Perhaps. But to try and avoid this we suggest that these claimants should complete a downloaded and printed SSCS1 form and post it to HM Courts & Tribunals Service – rather than appealing online.
They should include wording such the following:
As per the High Court’s decision in Connor, R (On the Application Of) v The Secretary of State for Work and Pensions  EWHC 1999 (Admin), I believe that I can lawfully lodge an appeal against the decision that I have been found not to have a limited capability for work, even though I have not had a mandatory reconsideration decision.
Please ensure that the DWP reinstate payments of ESA to me immediately, pending my appeal.
For your information, I am lodging a mandatory reconsideration request at the same time, in case the DWP are able to quickly change the decision in my favour. However, as there is now no lawful requirement for the mandatory reconsideration process to take place before an appeal can be lodged, I am lodging my appeal now, so that payments of ESA can be reinstated as soon as possible.
Note that they can add a note to the SSCS1 form to inform HMCTS that they will be sending further medical evidence in support of their appeal at a later date (they might seek specialist advice or need a representative to help them). They should not delay lodging the appeal simply because they need more time to put their case together.
Note that HMCTS will notify the ESA Dept that they have received the appeal. The ESA dept should then start to pay ESA again, pending the appeal hearing.
The DWP will most likely be asked by HMCTS to provide a submission, which should prompt them to look again at their decision anyway.
I have a claimant who was appealing their ESA decision but their GP refused to give them a 'fit note' - is this right?
There could be a possible issue in getting a GP to provide fit notes - as the DWP has been sending letters to GPs when someone is found fit for work, to notify them that there is no need to provide further fit notes! However, following complaints about this letter, it has been updated in July 2019, to include that fit notes can be provided if the patient asks the GP for evidence for a reconsideration or appeal against the decision. A copy of the letter (ESA65B) is in the appendix of this guide to GPs. Also, the Information Commissioner's Office has written to the DWP about the incompatibility of these letters under GDPR - because the claimant as not actively given their consent for information about the benefit decision to be shared with their GP - see here. The DWP will be changing the declaration on ESA1 & ESA50 forms as a result - see here.

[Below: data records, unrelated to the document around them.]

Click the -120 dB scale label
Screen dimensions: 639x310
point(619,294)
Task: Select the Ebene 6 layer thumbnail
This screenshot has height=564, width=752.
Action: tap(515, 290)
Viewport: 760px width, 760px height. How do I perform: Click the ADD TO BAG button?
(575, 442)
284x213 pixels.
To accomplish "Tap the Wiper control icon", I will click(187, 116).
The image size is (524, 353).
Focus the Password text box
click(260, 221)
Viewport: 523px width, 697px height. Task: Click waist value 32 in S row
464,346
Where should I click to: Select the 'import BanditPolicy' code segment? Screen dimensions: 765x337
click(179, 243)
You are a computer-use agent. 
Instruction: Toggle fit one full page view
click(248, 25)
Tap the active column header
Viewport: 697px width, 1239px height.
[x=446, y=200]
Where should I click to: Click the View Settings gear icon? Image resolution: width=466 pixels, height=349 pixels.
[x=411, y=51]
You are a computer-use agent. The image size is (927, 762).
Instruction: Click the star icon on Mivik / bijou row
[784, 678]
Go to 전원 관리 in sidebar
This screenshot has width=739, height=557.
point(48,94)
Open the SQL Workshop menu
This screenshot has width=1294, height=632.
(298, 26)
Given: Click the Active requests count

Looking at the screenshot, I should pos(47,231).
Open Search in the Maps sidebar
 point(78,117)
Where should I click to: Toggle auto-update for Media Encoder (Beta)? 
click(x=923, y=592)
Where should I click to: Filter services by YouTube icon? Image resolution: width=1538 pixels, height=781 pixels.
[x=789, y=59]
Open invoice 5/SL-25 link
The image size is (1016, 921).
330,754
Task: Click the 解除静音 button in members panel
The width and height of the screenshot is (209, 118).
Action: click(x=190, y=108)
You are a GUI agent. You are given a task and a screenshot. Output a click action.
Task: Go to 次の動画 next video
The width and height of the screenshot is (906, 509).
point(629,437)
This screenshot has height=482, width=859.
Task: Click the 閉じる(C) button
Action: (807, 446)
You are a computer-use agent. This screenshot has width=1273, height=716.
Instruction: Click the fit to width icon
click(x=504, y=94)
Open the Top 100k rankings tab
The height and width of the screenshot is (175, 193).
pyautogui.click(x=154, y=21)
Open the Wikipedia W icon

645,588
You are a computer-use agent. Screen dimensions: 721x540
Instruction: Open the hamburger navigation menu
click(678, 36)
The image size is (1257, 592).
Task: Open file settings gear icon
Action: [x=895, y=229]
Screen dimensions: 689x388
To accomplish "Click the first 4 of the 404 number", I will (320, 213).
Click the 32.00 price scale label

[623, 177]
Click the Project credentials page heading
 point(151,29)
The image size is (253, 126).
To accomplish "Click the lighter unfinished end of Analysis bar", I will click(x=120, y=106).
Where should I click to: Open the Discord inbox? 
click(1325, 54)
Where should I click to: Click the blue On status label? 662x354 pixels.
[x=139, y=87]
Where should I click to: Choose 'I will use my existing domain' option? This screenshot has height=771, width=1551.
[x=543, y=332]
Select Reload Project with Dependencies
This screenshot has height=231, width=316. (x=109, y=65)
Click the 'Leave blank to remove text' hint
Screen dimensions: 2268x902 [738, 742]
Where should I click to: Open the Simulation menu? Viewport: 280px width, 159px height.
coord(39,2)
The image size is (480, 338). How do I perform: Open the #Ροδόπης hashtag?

What if the claimant loses their appeal?
If the claimant had requested payments of ESA while they were waiting for their appeal to be heard, then they lose their appeal, payments of ESA will end. The claimant will need to make a new claim for benefit - in most cases this would be Universal Credit.
If the claimant wishes to challenge the appeal tribunal's decision, they will need to get specialist advice about this.